• _INSTRUCTIONS_:
[1] Reproduce the passage on public option triggers word for word, starting with "Rahm Emanuel’s dream" and going on through "a Senate deal.".
[2] Pick up the commentary on health care triggers and the public option at its final sentence and keep writing it from there.

• _DOCUMENT EXCERPT_:
Tuesday was "trigger" day. Progressive members of Congress who promised to hold the line on a public option were suddenly floating "trigger" trial balloons this morning, paving the way for Nancy Pelosi and Harry Reid to revisit them in the afternoon.

Rahm Emanuel’s dream all along was to neuter a public option with "triggers." You know, like the amazing Medicare Part D triggers that passed in 2003 and just never happened to kick in. You remember Medicare Part D? The bad deal that Barack Obama wanted to reform on the campaign trail, the reform that could lead to $30 billion in savings each year, which could’ve paid for a huge chunk of the health care bill. . . well, at least before Rahm dealt it away to PhRMA for chump change.

Rahm revisited triggers in July, and the furor was such that Obama himself had to walk it back. But a boy never gives up on a dream — particularly an arrogant, neoliberal one like Rahm who is just itching to pass out trillions in taxpayer dollars. So, like a zombie that just won’t die, triggers arose from the dead in Rahm’s attempt to get Olympia Snowe on board a Senate deal.

You’ll pardon me if I have a hard time swallowing the notion that everyone is suddenly spontaneously talking "triggers" on the same day that Nancy Pelosi and Harry Reid emerge from a meeting at the White House. Whereupon we learn that triggers are not always bad, they can be good! They can be used to punish the insurance industry, and not simply to delay a public option until hell freezes over.

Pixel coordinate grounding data
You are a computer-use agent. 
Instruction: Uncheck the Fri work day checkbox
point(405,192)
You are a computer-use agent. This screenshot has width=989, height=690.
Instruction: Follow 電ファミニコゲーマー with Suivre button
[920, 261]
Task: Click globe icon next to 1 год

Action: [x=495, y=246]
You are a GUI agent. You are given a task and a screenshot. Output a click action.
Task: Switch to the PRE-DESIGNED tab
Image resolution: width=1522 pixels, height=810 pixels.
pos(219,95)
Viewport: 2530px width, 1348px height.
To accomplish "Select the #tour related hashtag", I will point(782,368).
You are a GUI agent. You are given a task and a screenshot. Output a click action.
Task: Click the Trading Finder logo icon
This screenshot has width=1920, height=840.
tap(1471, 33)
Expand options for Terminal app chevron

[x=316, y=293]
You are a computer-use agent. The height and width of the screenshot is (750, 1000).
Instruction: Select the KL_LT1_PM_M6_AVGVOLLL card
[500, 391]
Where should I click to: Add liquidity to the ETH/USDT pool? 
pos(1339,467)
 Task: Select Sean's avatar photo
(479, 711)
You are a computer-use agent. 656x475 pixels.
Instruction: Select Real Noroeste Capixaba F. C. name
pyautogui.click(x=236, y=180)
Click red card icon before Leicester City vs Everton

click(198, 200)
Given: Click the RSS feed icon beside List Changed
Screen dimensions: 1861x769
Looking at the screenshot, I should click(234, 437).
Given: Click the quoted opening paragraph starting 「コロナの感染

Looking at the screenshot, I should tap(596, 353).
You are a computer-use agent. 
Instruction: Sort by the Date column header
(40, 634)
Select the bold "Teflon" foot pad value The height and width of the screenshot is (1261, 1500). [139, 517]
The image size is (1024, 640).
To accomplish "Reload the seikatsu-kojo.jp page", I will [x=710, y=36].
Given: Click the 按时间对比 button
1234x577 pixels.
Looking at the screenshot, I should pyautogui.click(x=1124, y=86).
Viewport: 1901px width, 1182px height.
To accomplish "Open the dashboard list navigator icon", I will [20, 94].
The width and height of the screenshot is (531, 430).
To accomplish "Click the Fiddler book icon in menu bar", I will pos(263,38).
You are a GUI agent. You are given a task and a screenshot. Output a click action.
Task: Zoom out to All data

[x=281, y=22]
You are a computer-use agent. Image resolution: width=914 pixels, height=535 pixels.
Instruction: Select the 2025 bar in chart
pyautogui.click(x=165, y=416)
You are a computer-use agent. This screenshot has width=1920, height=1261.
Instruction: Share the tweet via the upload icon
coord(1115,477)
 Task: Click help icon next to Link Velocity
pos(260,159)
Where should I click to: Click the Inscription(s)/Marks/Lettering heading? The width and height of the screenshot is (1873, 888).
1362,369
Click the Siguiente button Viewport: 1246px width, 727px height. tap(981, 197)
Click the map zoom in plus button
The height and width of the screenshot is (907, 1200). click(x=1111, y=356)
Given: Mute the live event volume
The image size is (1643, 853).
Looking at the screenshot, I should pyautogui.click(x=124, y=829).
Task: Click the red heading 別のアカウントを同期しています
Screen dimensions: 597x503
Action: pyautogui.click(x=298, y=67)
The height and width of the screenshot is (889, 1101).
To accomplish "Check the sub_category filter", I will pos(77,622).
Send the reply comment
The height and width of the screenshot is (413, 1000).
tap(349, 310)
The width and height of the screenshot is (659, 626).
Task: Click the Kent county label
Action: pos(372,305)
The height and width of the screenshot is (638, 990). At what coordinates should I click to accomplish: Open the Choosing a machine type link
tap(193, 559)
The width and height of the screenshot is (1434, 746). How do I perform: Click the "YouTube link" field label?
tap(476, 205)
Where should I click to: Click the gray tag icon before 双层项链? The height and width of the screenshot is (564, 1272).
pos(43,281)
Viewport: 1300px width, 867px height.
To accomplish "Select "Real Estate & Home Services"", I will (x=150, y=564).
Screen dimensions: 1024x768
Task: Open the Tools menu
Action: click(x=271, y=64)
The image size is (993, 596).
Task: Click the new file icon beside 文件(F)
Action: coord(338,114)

• _ANSWERS BY ITEM_:
[1]
Rahm Emanuel’s dream all along was to neuter a public option with "triggers." You know, like the amazing Medicare Part D triggers that passed in 2003 and just never happened to kick in. You remember Medicare Part D? The bad deal that Barack Obama wanted to reform on the campaign trail, the reform that could lead to $30 billion in savings each year, which could’ve paid for a huge chunk of the health care bill. . . well, at least before Rahm dealt it away to PhRMA for chump change.

Rahm revisited triggers in July, and the furor was such that Obama himself had to walk it back. But a boy never gives up on a dream — particularly an arrogant, neoliberal one like Rahm who is just itching to pass out trillions in taxpayer dollars. So, like a zombie that just won’t die, triggers arose from the dead in Rahm’s attempt to get Olympia Snowe on board a Senate deal.

[2]
Do I look like Charlie Brown here? How is it that the thing they now want to use to punish the insurance industry is the very same mechanism Rahm wants to use to dismantle a public option? It’s "trigger light."

Sorry — if you want to punish the insurance industry, there are plenty of ways to do it without participating in the rehab of the word "triggers." Because the next thing you know, you’ll be "negotiating" to give Rahm everything he wants.

I’m happy that Raul Grijalva is cracking the whip on the 60 members who signed the letter saying they would vote against any bill that does not have a public plan. I think it’s great that he says that "triggers" mean "surrender." But we need to hear that from everyone else who signed the letter.

Saying nothing is not fair. The people whose lives are deeply affected by what happens here, their constituents and their supporters, deserve better than these half-assed trial balloons and ambiguous statements. They need to state once and for all, every one of them, that they understand "triggers" are a sell-out. Anything short of that is unacceptable.